If your concerns are continually ignored, and nepotism remains widespread, it may be time to consider other opportunities.

Your talents and efforts deserve recognition, and a toxic environment can hold back your personal and professional growth.

Moving on to a more merit-based company could be the healthiest decision for your long-term career.

How Can Employers Address Nepotism in the Workplace?

employers-managing-nepotism

Tackling nepotism requires more than just awareness; companies need clear strategies and policies to foster fairness.

Implementing fair practices benefits both employees and employers, ensuring a merit-based environment that supports growth and success for all.

Here’s how organizations can begin to address nepotism:

1. Recognizing the Problem

Nepotism has significant drawbacks for businesses. High turnover is a common result, which leads to costly recruitment and training processes.

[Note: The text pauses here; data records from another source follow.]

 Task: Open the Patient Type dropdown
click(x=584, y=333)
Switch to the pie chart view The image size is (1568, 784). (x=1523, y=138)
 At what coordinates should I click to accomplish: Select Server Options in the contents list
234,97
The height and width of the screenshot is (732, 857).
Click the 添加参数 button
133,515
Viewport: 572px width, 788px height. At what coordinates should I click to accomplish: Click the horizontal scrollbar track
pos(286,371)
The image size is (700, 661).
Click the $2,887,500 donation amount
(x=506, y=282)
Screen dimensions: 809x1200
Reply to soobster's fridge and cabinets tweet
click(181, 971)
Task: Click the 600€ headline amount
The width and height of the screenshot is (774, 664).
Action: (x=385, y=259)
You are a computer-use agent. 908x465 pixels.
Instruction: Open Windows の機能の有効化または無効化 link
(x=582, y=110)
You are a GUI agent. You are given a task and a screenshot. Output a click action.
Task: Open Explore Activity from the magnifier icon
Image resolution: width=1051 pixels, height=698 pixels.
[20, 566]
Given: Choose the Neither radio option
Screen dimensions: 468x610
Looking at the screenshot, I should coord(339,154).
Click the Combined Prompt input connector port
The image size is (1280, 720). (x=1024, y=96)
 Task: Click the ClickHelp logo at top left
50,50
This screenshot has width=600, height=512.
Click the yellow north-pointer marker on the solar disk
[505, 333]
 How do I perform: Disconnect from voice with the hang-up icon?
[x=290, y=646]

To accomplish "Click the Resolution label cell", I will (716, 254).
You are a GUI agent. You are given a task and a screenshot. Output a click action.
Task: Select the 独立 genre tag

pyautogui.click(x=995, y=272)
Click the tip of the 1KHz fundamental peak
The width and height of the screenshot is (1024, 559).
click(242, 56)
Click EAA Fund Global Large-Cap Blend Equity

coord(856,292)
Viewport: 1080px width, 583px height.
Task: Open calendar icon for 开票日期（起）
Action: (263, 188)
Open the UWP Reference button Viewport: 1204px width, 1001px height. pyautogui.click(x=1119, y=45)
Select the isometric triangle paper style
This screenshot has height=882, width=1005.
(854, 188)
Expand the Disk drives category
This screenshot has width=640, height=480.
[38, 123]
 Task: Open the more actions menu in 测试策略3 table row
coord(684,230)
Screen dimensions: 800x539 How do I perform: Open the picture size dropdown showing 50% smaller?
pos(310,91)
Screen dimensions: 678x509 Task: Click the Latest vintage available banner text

Talented employees are more likely to leave companies that do not value merit-based decisions, which can impact the overall quality of the workforce.

As unqualified individuals are promoted, productivity inevitably drops, and the company’s performance suffers.

Furthermore, the company’s reputation can be severely damaged if nepotism becomes publicly known, leading to difficulties in attracting top talent.

2. Effective Policy Making

To address nepotism, businesses can implement effective anti-nepotism policies.

One key policy is requiring managers to disclose family relationships, ensuring transparency and preventing conflicts of interest.

Another crucial policy is banning relatives from supervising each other, which reduces the likelihood of favoritism influencing workplace decisions.

Using independent panels to make hiring and promotion decisions ensures that choices are based on merit and not personal ties.

3. Transparent Hiring Practices

Implementing transparent hiring practices is vital for maintaining fairness in the workplace.

Advertising roles openly ensures that everyone has a fair chance to apply for positions.

Promotions should be tied to measurable performance outcomes, ensuring that advancement is based on achievement rather than connections.

Involving multiple people in the hiring process further promotes fairness and reduces the chance of nepotism affecting decisions.

Conclusion

Nepotism in the workplace can lead to low morale, reduced productivity, and a toxic environment, harming both individuals and an organization’s reputation.

By recognizing nepotism, enforcing fair policies, and ensuring transparent hiring practices, companies can foster a merit-based culture where everyone has an equal opportunity to succeed.

Employees can safeguard their careers by documenting unfair practices, focusing on skill growth, seeking HR support, and knowing when to move on.

What’s your experience with nepotism? Share your thoughts in the comments.

Your insights could help others dealing with similar challenges.

Frequently Asked Questions

Are There Any Resources for Employees Experiencing Nepotism?

Yes, employees facing nepotism can access resources such as legal aid, union support (if applicable), or professional advocacy groups.

Many countries also have labor boards or ombudsmen who can assist with complaints related to nepotism and unfair practices.

Is Nepotism a Form of Favoritism? How are They Different?

Nepotism is a type of favoritism that specifically involves giving preferential treatment to family members, while favoritism can apply to anyone, regardless of familial ties.

How can Employees Report Nepotism without Backlash?

Employees can raise concerns about nepotism by focusing on its organizational impact, using objective examples, maintaining a professional tone, and suggesting solutions such as transparent hiring processes.

Does Nepotism Include Friends?

Yes, nepotism can include friends. While traditionally associated with family, it also involves favoring close friends for jobs, promotions, or special treatment over more qualified employees.